A Key to Treehouse Living

Image of A Key to Treehouse Living
Author(s): 
Release Date: 
September 3, 2018
Publisher/Imprint: 
Tin House Books
Pages: 
170
Reviewed by: 

NARRATOR, QUIRKY

One who examines his tattered life by bringing together seemingly disparate elements from his past, both real and imagined. See REALITY.

REALITY

Reality is often painful. Better at times to retreat to a raft . . . or a treehouse. Huck Finn would understand.

No, these are not excerpts from Elliot Reed’s debut novel, A Key to Treehouse Living, but they very well could be. The book, not quite a dictionary, is a compendium of observations by reluctant narrator, William Tyce, that takes readers alphabetically from ABSENCE to YONDER, THE WILD BLUE.

After reading the first few entries, you might turn to the cover to confirm that you are in fact reading a novel. It feels at first as if you’ve found yourself in the middle of Ambrose Bierce’s Devil’s Dictionary. Or that you’re reading a series of footnotes by David Foster Wallace, strung together to form a narrative.

You’re compelled to ask, Where’s the story? But the voice is whimsical and engaging, so you plod ahead and soon catch on: the narrator, a young boy, orphaned, a novice to the world, is awash with wonder. The first entry begins, “A woman becomes a mother when a baby comes out of her body.” The short entry ends with this chilling line: “Not all mothers want to be with their children.”

Instead of exploring the pain of such abandonment, the narrator immediately turns to the workings of ALPHABETICAL ORDER and how this system doesn’t always make sense. Once you realize that such digressions serve as buffer to his pain, the novel becomes much less mystifying and more satisfying. Rather than trying to tease out the narrative, best to just enjoy the ride.

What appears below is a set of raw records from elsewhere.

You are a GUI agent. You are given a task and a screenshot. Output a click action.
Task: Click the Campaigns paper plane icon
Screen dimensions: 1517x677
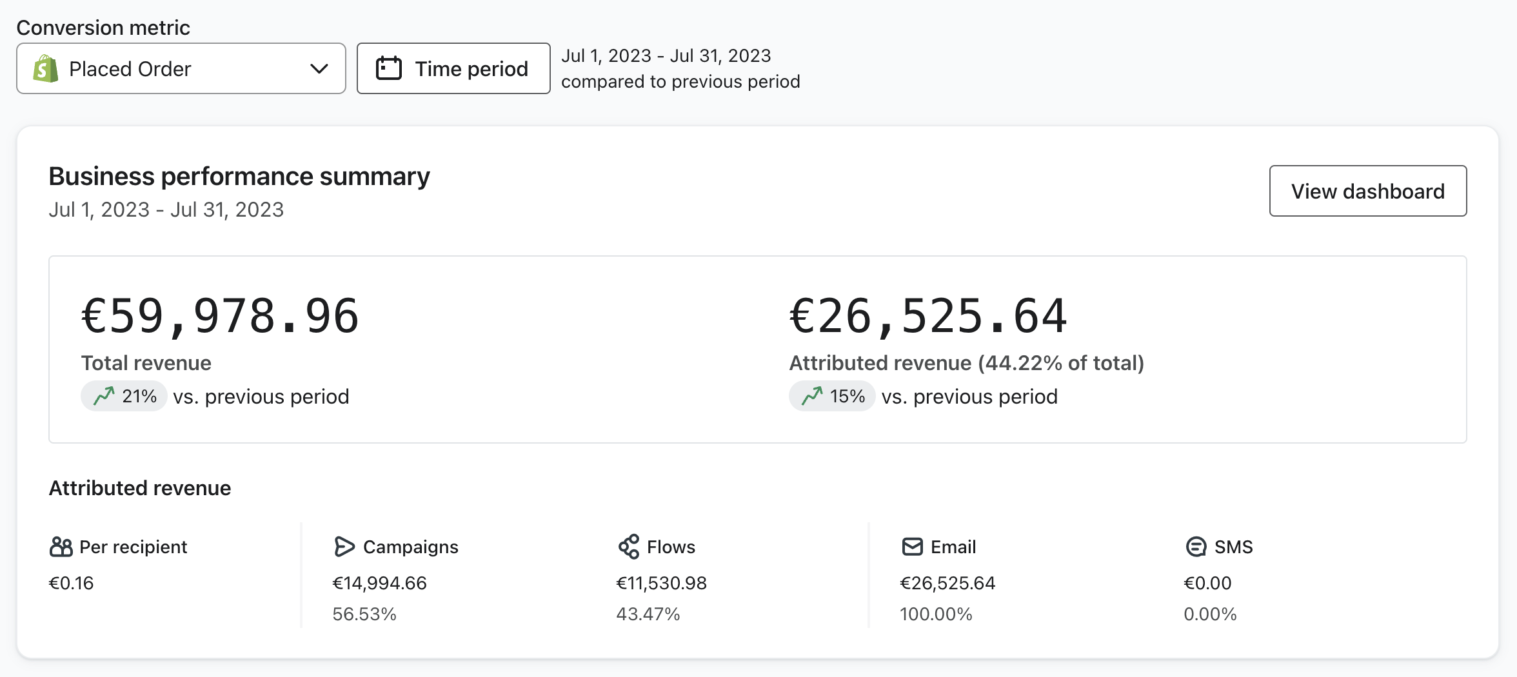(344, 547)
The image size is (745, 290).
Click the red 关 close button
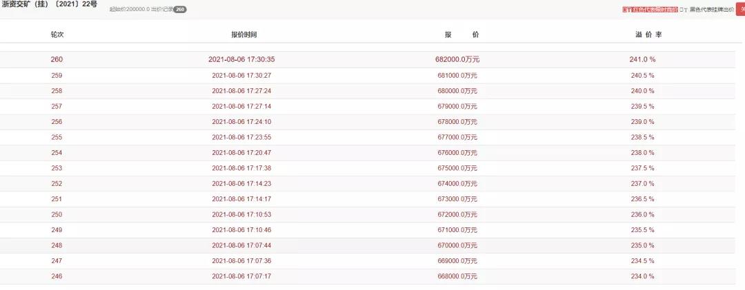click(x=741, y=10)
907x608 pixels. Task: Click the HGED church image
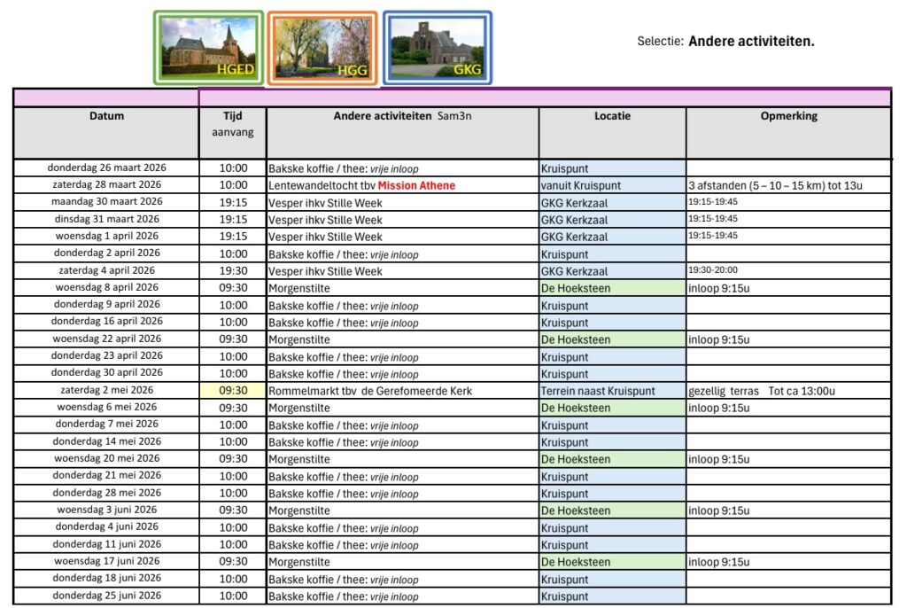point(209,48)
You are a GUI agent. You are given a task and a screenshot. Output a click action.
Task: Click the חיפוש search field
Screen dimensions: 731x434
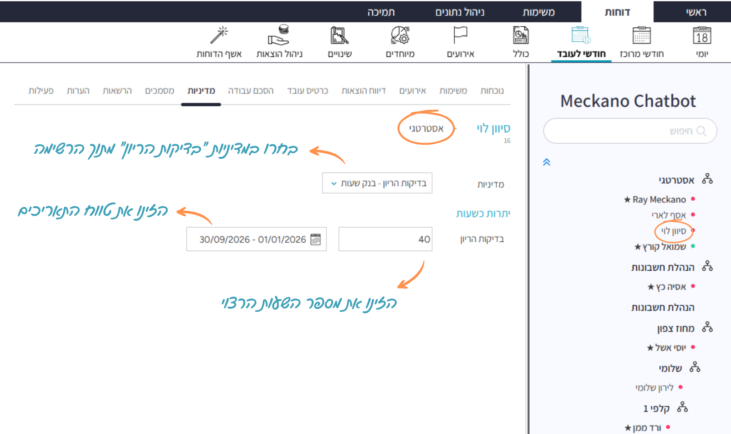coord(630,131)
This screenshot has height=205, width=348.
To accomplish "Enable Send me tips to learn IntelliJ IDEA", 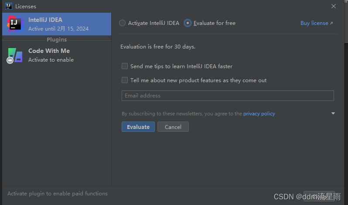I will 125,66.
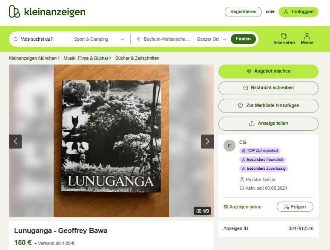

And what a ride it is. A treatise on philosophy, nihilism, science, nature, physics, kinetics, shamans, ghosts, gambling, photography, and yes, sex. Under MATING: “Nobody knows why animals mate in such dark and secret places, but it’s probably born from a desire to be alone. Dogs, however, are an exception, and they love to mate in public.”

These light entries are often followed by deeper musings, which arise from the most mundane of observations. The narrator describes a nihilist named Butch: “the only time he cared about anything was when Elmer Fudd came on TV,” which ultimately—and satisfyingly—evolves into a captivating discussion on morality. If you “see the universe as a chaotic soup…that no matter how you act . . . you have no control,” then you will, for example, steal.

Ultimately, the book is about the journey of a vulnerable young man, searching for home, for family, for connection. A young man who has to rely almost entirely on his own perceptions and convictions. A young man open to possibilities, who will open your own world.